Document text
....

Ugandan queer feminist anthropologist, poet, and activist Stella Nyanzi was arrested in November 2018 for violating the Computer Misuse Act when she posted a poem on the occasion of President Yoweri Museveni’s birthday in which she wishes he had been “prematurely miscarried just like [he] prematurely aborted any semblance of democracy, good governance and rule of law.
“The portions of the poem which were used to indict Nyanzi, and around which much of her case revolved, were those in which she made repeated reference to the president’s mother’s vagina, describing it in rather vulgar terms.
Refusing bail, Nyanzi had already been imprisoned for almost ten months before being convicted on one count of cyber harassment in August 2019 and successfully appealing this decision in January 2020.
In the context of Uganda, where activists are routinely incarcerated, disappeared, or maimed, how are we to make sense of Nyanzi’s decision to “poke the leopard’s anus,” to use a term Nyanzi appropriated from President Museveni himself?
What politics might loom below the surface of her poetry, the state’s eagerness to find her guilty of obscenity, and the legal and extralegal strategies employed by Nyanzi and her defence during her trial?

....

Available data
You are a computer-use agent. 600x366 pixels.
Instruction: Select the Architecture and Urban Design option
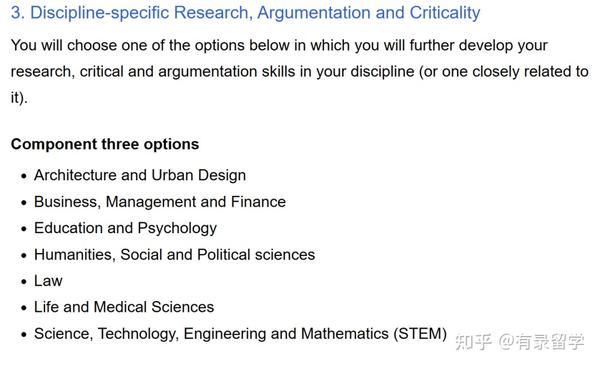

....

Stated goal 1
According to the passage about Stella Nyanzi, which law was she arrested for violating in November 2018?
Stated goal 2
Reproduce the passage about Stella Nyanzi between "In the context" and "President Museveni himself?", inclusive.

Written response 1
The Computer Misuse Act.

Written response 2
In the context of Uganda, where activists are routinely incarcerated, disappeared, or maimed, how are we to make sense of Nyanzi’s decision to “poke the leopard’s anus,” to use a term Nyanzi appropriated from President Museveni himself?